* SUPPLIED INFORMATION *
-------

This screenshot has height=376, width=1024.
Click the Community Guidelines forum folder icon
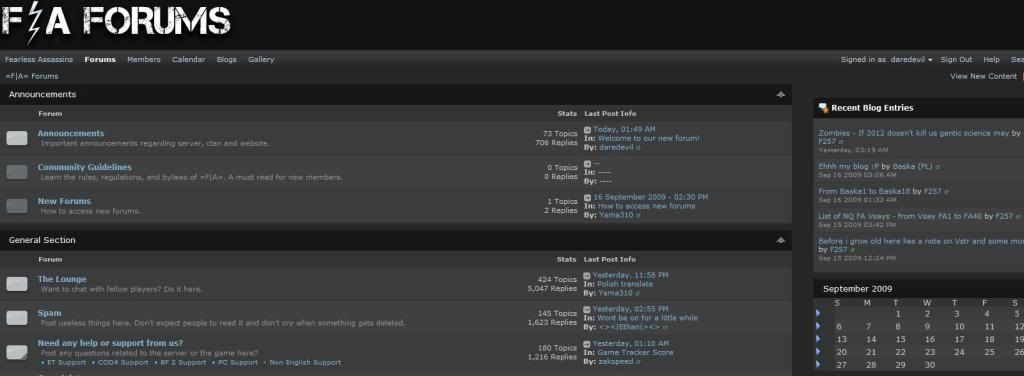tap(17, 172)
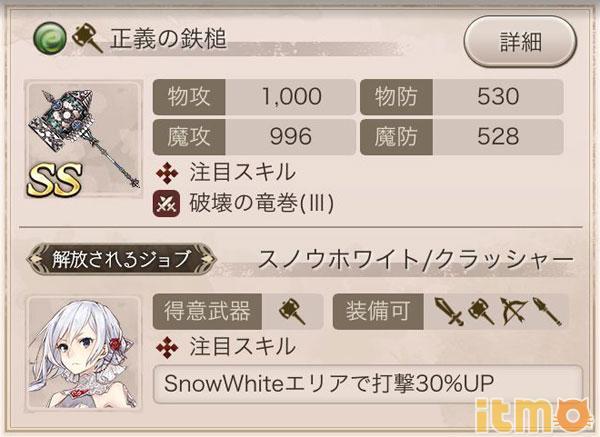Tap the SS hammer weapon thumbnail

click(x=83, y=140)
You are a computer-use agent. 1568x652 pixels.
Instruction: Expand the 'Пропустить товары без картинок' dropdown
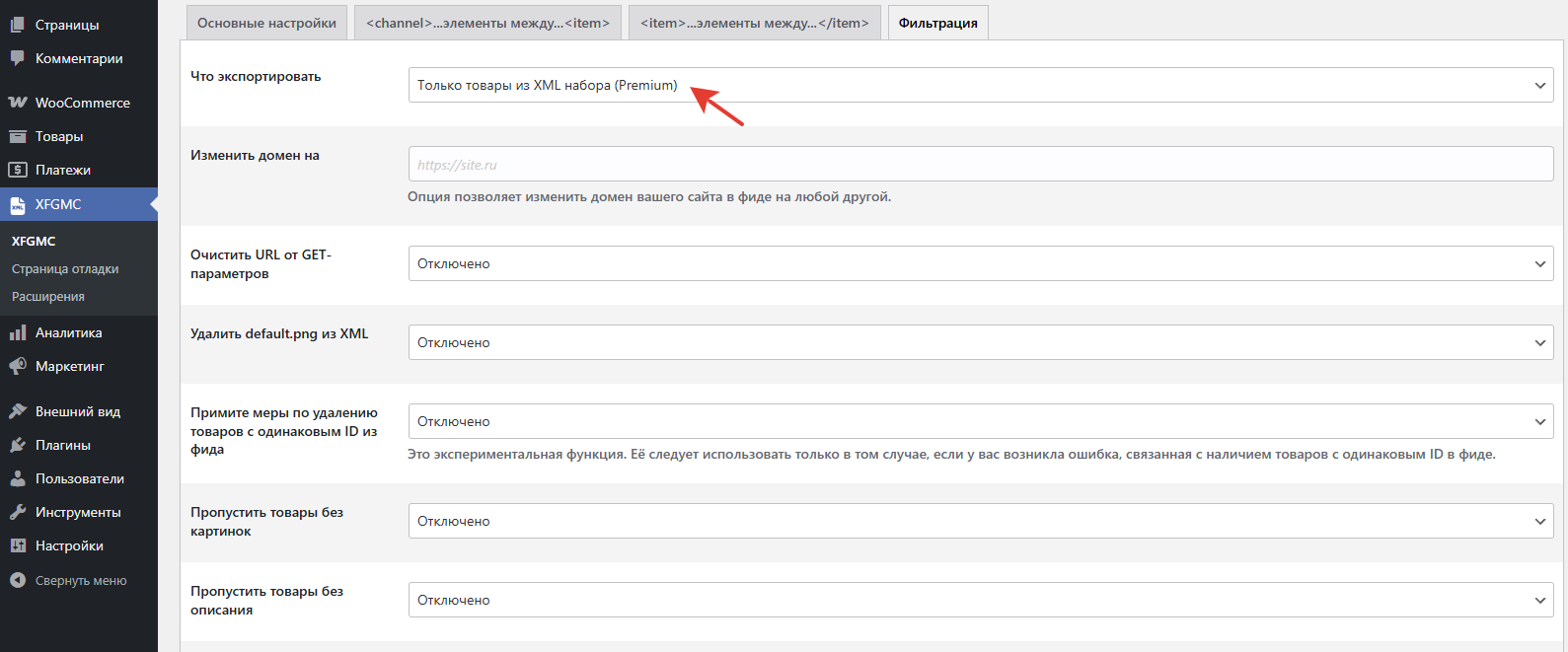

-------

* INSTRUCTIONS FOR THE TASK *
Copy out the records above in full, exactly as written, but not the pictures.

* OUTPUT FOR THIS EXERCISE *
This screenshot has height=376, width=1024.
Click the Community Guidelines forum folder icon
tap(17, 172)
Tap the SS hammer weapon thumbnail

click(x=83, y=140)
You are a computer-use agent. 1568x652 pixels.
Instruction: Expand the 'Пропустить товары без картинок' dropdown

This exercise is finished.